OPINION
This is an appeal from a conviction for forgery. Punishment, enhanced by one pri- or conviction, was assessed at sixteen years’ confinement.
In his first ground of error, appellant urges that the evidence is insufficient to show that he had any knowledge that the check was forged and thus there is no proof that appellant possessed the requisite intent to harm or defraud any person. Under V.T.C.A., Penal Code, Section 32.21(b), an offense is committed if one “forges a writing with intent to defraud or harm another”. This Court has held on numerous occasions that this intent to defraud or harm another is a necessary element of the offense of forgery.
Solis v. State,
The record shows that on July 19, 1979, at about 12:50 p.m., appellant and a companion entered the First National Bank of Lubbock. Appellant approached Connie Shortes and asked her assistance in opening both cheeking and savings accounts. The appellant presented a check drawn on the account of a Lubbock service station and made payable to himself. However, the purported maker of the check was John J.C. O’Shea, a local attorney. Shortes recognized O’Shea’s name and thought it unusual that he would be signing checks for a service station, so she called the service station owner who told her that the check had been stolen. Shortes immediately reported the circumstances to her supervisor who called the police. When the police arrived, they arrested appellant and his companion who were still seated at Shortes’ desk. Appellant told the police that he had received the check in the mail earlier in the day. He stated that O’Shea *528 had been representing him in a personal injury case which had recently been settled and he thought the check was from O’Shea and represented his share of that settlement. At trial, O’Shea testified that he had been representing appellant in the personal injury case. Prior to the offense O’Shea had informed appellant that a settlement agreement had been reached but they had not yet received the actual settlement. O’Shea testified that he did not sign his name to the check.
We find the facts of the instant case remarkably similar to the facts in
Stuebgen v. State,
supra, and
Pfleging v. State,
supra. Just as in those cases, the State, in the instant case, proved that the instrument was in fact forged; but the State failed to present any evidence, circumstantial or otherwise, to show the appellant’s knowledge that the instrument was forged or to show that appellant possessed the intent to defraud or harm. The appellant made no statement from which it could be inferred that he knew the instrument was forged. See:
Castañuela v. State,
The State cites a number of cases in support of its argument that the evidence is sufficient.
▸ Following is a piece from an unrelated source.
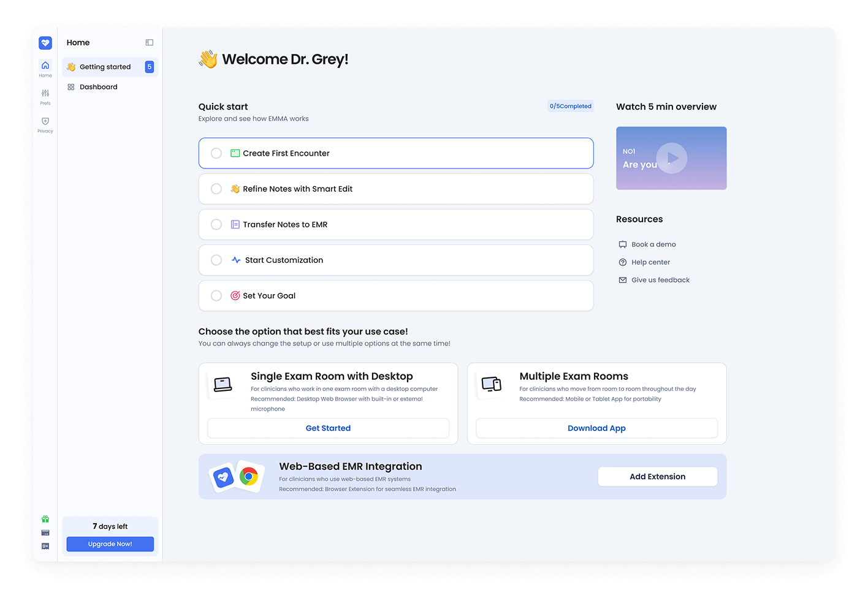The height and width of the screenshot is (601, 868).
Task: Click the green gift icon
Action: [45, 519]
We have read the cases and find them to be distinguishable from the instant case, in that they each contain at least some circumstance that goes to show the defendant had knowledge that the instrument was forged. We find no such bit of evidence in the instant case. We hold that the evidence is insufficient to show that appellant had the intent to defraud or harm.
The judgment of the court is reversed and reformed to show an acquittal.